» **DESCRIPTION OF THE TASK**: If a line below contains the string "page", copy it out.

Dataset entries:
____________

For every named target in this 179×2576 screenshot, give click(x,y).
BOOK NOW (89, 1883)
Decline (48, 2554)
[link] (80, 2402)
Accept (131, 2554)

____________

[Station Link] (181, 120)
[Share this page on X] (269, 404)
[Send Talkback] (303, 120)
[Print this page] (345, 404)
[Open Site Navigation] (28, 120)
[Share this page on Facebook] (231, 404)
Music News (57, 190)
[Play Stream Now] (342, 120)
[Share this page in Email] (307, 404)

____________

» **EXERCISE OUTPUT**:
[Share this page on X] (269, 404)
[Print this page] (345, 404)
[Share this page on Facebook] (231, 404)
[Share this page in Email] (307, 404)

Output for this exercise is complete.